Al ver como la gran puerta se abría, Kraken pudo tantear la inmensa sala. Le gustaba lo que veía. Ese lugar serviría de refugio. Por fuera una simple fábrica abandonada pero por dentro sería su madriguera. Todo estaba saliendo como debía. Con Lara al margen, podría maquinar su plan. Sus “hijos” lo seguían en lo que hiciera pero sabía que ella no toleraría un movimiento así. La manejaba hasta tal punto. En cierto modo le gustaba su cierta independencia, eso la hacía diferente. Justo como una vez lo fue Jonghyun. Le habría gustado seguir teniendo noticias del Camaleón y desgraciadamente jamás, desde el momento en que se fue, supo nada de él. Lo perdió. No podía permitirse perderla a ella también. Era su mejor baza para ese final. Estaría tan metida y desolada al descubrir la supuesta verdad que todo su odio podría servir para terminar lo que ansiaba, hacía ya, mucho tiempo. Para ese entonces ella sería incluso más despiadada que él mismo. Algo que anhelaba en su sucesor. Sí, Lara debía suplantarlo en la organización cuando el Kraken ya no estuviera. Sonrió al visionar el futuro. Ella era la clave. Nada podía salir mal.
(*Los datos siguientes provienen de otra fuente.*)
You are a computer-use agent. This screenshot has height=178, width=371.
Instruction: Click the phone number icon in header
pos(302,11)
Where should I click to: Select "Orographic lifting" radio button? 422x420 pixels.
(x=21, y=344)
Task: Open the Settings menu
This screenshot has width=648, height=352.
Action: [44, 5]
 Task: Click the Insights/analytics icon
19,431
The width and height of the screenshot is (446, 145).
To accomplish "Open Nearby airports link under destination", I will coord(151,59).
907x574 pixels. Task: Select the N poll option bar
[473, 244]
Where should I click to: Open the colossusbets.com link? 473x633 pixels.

-Kraken, tenemos fotografías de la policía. Como sospechábamos estaban siguiendo a Boa. Estas son del altercado del otro día- El joven le entregó un sobre que abrió rasgando por completo un lateral de este. Pudo ver que en unas Lara protegía con su cuerpo a Boa. Su mueca torció orgullosa. -Al parecer pudieron capturar algo antes de entrar en acción pero afortunadamente fuimos muy cuidadosos. Sólo se llega a ver cómo los cuatro jóvenes se resguardan de los disparos- Dejó de ojear las fotos para mirarlo confundido.

-¿Cuatro?- Preguntó. -Se supone que eran tres- Entonces la voz del joven volvió a aclararle las dudas.
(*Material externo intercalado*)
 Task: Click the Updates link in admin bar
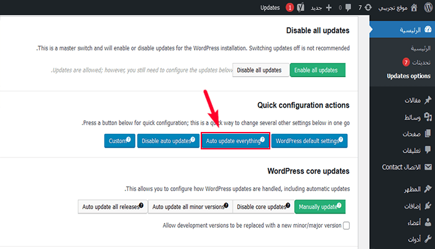coord(270,7)
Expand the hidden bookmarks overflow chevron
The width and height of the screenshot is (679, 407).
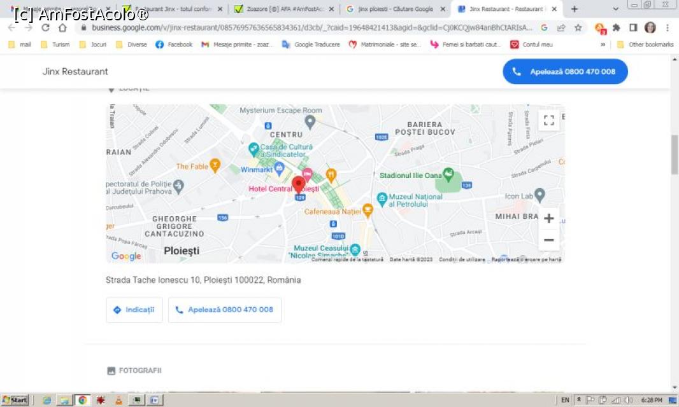pyautogui.click(x=603, y=45)

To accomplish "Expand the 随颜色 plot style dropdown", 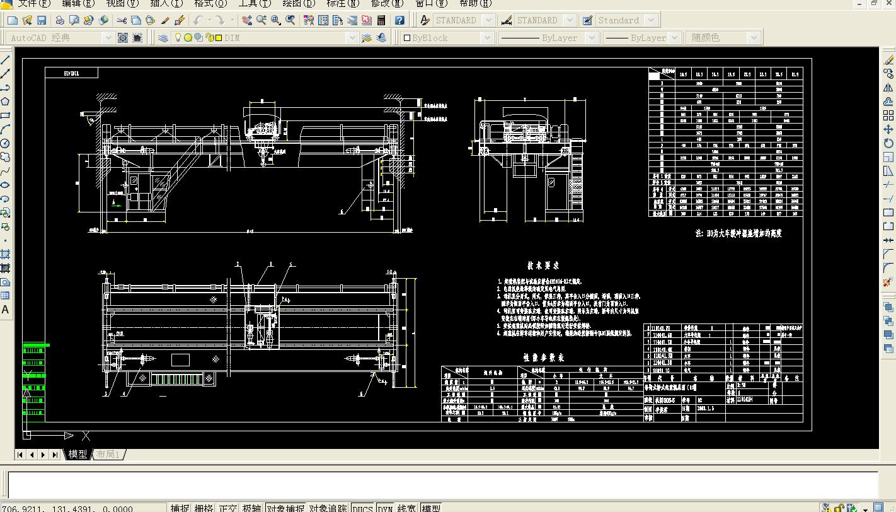I will point(753,38).
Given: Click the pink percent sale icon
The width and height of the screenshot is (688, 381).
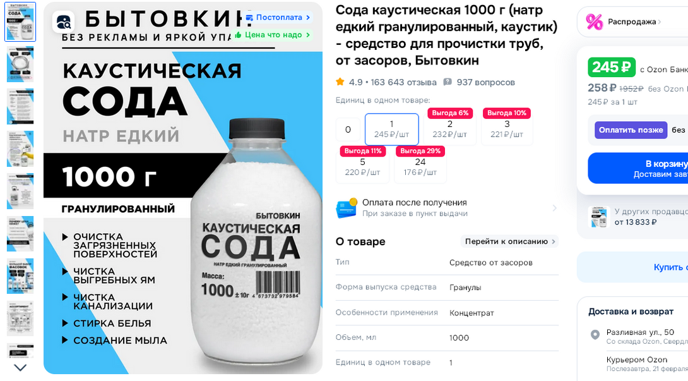Looking at the screenshot, I should 594,21.
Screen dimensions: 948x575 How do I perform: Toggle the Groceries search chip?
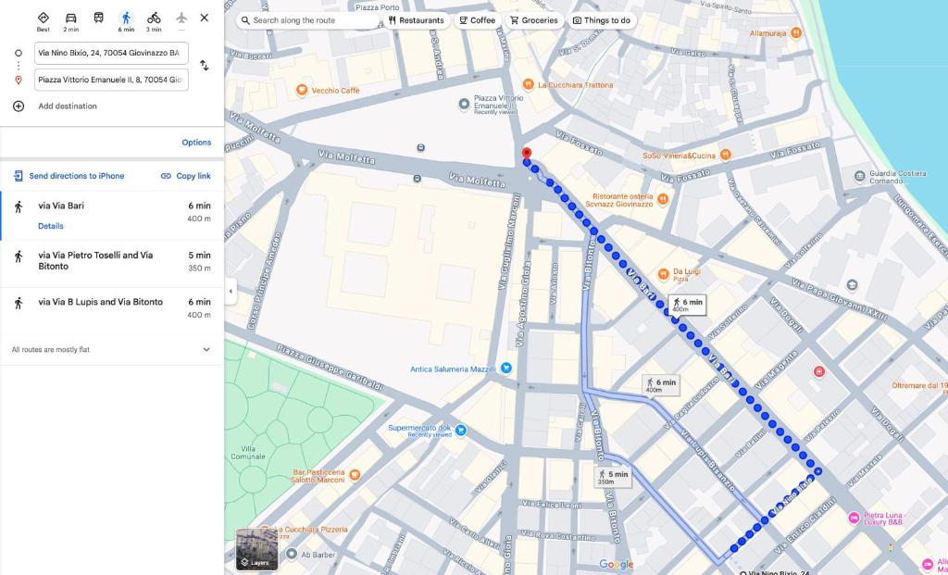[534, 20]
-Señor... Ese otro chico también estaba ahí. Por lo que sabemos es el guitarrista del grupo donde toca ese tal Yonghwa. Y su mejor amigo...- Ahí fue cuando lo vio. En la penúltima foto. Donde un cuerpo protegía al otro. Dos hombres intentando esquivar las balas. Ambos de espaldas, necesitaba ver la cara de uno de ellos. Pasó a la siguiente foto. Su mente no podía procesar aquello. No podía ser cierto. Pensaba que lo había perdido pero ahí estaba. El Camaleón protegiendo al que próximamente moriría a manos de la propia Lara. -¿Qué sucede Kraken?
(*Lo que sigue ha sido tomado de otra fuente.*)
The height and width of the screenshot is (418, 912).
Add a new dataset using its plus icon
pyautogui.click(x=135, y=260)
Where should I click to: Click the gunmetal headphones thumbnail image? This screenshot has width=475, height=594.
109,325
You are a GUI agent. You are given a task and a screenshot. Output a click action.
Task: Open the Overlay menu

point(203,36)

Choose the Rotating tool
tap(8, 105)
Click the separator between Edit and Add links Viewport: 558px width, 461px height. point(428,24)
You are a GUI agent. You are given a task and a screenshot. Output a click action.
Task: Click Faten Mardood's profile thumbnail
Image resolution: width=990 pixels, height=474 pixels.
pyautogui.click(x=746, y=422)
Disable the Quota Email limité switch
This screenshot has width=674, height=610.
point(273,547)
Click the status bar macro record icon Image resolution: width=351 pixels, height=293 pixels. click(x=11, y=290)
-Nada... Sólo necesitaré recordar a alguien que no es tan listo como pensaba- Una sombra comenzó a asomar por el rostro del hombre. Nada podía interponerse en su plan y menos el que pensaba ser indestructible ante él. Oh sí. Todo comenzaba a ponerse interesante. Siempre anhelaba los retos que el destino le proponía. Enfrentar a Jonghyun iba a ser uno de ellos.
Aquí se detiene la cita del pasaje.